INSTRUCTIONS TO FOLLOW ▸ Please write out all of the data below exactly, without including the pictures.

ENTRIES SUPPLIED ▸

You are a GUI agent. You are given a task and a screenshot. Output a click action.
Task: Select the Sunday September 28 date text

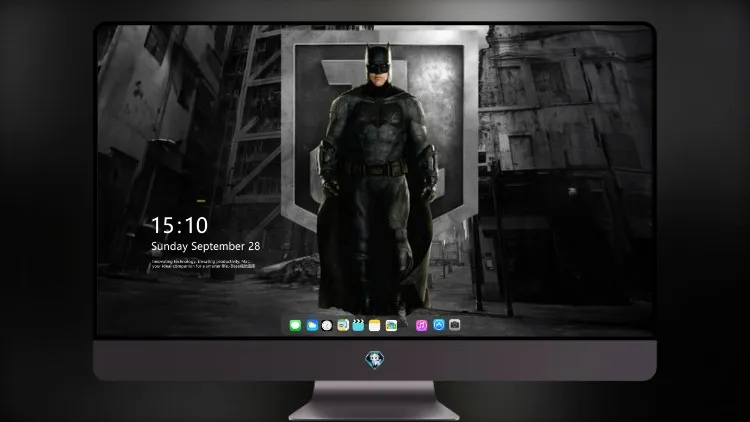206,246
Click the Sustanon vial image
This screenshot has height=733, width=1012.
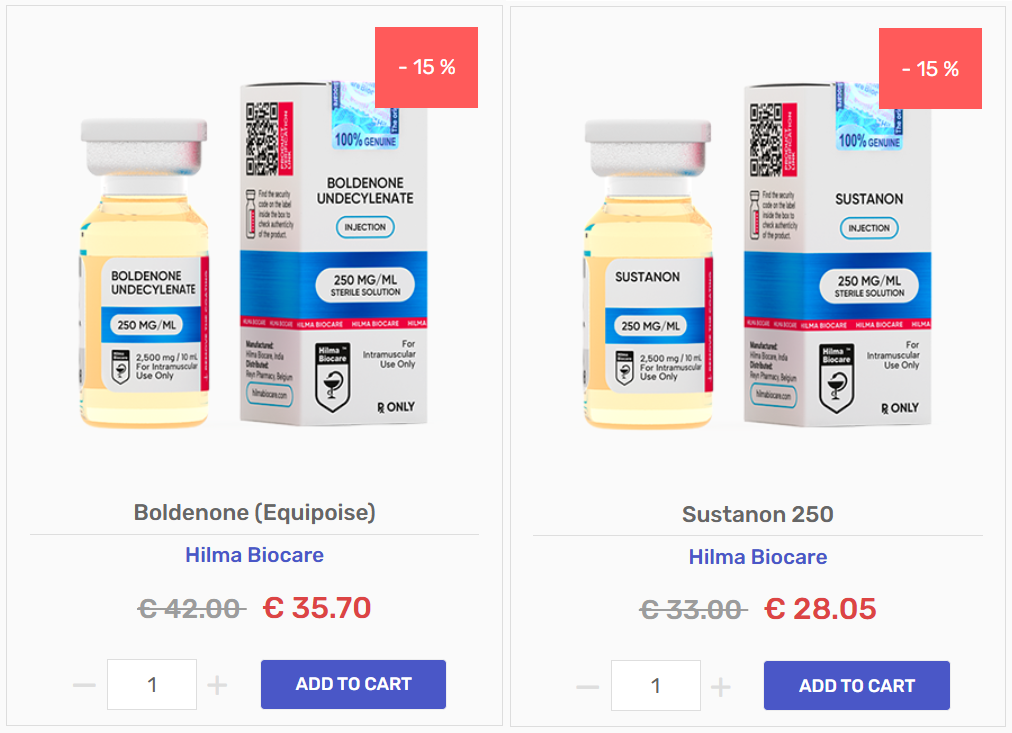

TASK RESPONSE ▸
You are a GUI agent. You are given a task and a screenshot. Output a click action.
Task: Select the Sunday September 28 date text

206,246
Click the Sustanon vial image
This screenshot has height=733, width=1012.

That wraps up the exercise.